I bought this recently, and the instructions say to put the jig in the miter slot on the table saw, and trim off the excess section of the jig to establish a zero clearance zone. However, my Grizzly Table Saw's miter slots are fairly close to the blade when using this jig. Following Rockler's instructions, I'm going to cut into the pre-made grooves. In images/videos I've seen, people haven't had to cut this far into the jig to establish zero clearance. Do any of you have this jig? And if so, have you had this issue? I feel like the worst case scenario would be that I wouldn't be able to put the knobs all the way to one side, but maybe there are more cons to cutting into the groove. Any advice? Thanks!


----------



## Ripper70 (Nov 30, 2015)

Can you move the miter bar to the left enough so that it better accommodates your saw?

I thought that the fence was used to set the distance of the jig from the saw blade and not a miter bar.


----------



## HunterDS (Jan 11, 2017)

I have the same issue. Either to far into the slots or when I reverse it its to far from the blade. My thinking is new holes might need to be made.


----------



## king_nickizzle (Nov 27, 2015)

Ripper70 unfortunately the miter bar isn't adjustable (well, not that I couldn't drill holes) with how Rockler set it up. Alternatively I can simply remove the miter bar and rely on my fence.
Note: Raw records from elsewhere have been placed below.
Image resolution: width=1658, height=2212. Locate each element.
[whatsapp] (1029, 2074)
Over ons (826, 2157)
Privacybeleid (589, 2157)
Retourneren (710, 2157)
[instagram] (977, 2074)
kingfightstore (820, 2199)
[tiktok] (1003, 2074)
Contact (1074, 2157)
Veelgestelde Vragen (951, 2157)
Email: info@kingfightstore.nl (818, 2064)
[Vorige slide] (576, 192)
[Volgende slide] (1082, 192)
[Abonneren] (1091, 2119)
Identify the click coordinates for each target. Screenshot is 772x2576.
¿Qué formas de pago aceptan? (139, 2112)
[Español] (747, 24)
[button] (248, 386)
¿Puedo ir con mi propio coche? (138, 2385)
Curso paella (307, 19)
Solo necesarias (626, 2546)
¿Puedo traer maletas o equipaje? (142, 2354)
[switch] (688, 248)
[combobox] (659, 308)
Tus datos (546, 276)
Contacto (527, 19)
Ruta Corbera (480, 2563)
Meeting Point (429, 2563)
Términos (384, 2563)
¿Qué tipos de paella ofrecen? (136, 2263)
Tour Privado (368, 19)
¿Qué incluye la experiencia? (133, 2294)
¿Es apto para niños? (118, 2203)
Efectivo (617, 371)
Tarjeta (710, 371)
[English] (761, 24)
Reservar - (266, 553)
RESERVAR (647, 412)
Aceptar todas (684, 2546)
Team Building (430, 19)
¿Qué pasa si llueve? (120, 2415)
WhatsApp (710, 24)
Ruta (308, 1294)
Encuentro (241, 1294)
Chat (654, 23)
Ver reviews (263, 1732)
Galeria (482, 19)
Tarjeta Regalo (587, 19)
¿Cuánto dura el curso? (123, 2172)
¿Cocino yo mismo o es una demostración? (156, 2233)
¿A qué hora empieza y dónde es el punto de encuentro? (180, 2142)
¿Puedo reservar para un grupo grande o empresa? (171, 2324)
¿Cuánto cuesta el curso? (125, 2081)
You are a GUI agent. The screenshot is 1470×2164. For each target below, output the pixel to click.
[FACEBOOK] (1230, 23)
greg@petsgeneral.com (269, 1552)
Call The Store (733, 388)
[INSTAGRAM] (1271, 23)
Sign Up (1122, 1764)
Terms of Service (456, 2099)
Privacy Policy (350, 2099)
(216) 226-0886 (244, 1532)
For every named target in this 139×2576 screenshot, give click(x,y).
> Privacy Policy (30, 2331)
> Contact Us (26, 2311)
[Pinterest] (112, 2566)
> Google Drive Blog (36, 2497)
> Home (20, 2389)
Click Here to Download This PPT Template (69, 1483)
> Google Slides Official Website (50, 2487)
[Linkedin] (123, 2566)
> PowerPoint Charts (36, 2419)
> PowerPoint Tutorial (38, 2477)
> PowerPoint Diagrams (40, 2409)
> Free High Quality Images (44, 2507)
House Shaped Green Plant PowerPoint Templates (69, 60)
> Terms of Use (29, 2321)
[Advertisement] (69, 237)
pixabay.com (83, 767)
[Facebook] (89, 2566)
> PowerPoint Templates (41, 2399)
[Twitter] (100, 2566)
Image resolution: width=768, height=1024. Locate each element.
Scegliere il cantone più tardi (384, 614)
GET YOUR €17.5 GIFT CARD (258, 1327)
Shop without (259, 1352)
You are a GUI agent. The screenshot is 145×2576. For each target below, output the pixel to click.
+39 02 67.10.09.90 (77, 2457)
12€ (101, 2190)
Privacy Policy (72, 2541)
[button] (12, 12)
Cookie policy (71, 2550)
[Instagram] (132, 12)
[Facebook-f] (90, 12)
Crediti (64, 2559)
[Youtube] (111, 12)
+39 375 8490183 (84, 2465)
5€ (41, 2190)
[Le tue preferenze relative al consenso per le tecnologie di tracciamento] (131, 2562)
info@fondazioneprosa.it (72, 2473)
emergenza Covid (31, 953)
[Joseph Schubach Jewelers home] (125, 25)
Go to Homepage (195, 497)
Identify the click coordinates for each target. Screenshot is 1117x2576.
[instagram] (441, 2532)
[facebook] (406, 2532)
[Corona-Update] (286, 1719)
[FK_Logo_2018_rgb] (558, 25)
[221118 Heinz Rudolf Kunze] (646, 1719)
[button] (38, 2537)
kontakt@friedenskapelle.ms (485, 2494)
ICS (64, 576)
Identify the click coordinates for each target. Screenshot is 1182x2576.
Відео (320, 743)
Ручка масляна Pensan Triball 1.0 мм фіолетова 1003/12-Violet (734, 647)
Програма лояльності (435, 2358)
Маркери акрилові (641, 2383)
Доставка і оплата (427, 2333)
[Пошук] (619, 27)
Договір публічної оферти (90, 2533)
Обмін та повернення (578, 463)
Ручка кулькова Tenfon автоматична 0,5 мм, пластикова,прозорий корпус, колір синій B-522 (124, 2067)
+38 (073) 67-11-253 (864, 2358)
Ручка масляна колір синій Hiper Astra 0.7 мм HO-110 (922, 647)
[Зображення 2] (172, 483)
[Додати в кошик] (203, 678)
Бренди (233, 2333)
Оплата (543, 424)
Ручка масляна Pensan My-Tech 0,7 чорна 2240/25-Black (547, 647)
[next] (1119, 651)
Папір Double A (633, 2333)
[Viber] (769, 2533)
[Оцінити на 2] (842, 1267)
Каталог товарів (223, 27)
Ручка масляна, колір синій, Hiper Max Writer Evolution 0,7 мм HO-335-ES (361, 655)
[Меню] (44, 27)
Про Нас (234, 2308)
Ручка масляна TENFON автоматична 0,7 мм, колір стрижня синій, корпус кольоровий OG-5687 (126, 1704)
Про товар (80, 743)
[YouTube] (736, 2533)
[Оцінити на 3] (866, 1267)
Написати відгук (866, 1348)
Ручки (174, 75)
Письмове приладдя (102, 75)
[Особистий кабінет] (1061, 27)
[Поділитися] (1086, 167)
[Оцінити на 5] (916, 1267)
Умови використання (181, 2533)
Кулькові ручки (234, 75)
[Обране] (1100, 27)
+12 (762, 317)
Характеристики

Just seemed annoying that it wasn't a universal set up.

Yea that's what I was thinking HunterDS, just wanted to avoid that if I could.


----------



## daddywoofdawg (Feb 1, 2014)

Have photos of the miter bar set up top and bottom?


----------



## king_nickizzle (Nov 27, 2015)

Got it figured out! There is an extra set of holes for the miter bar so you can unscrew the current lockup and shift it about an inch and a half over. I originally assumed the screw holes were for something else so didn't think to move the biter bar, but turns out they are just extra for different saws.


----------



## Lazyman (Aug 8, 2014)

It looks like the other miter slot is a little further away so perhaps the other option would have been to use it to the left of the blade?


----------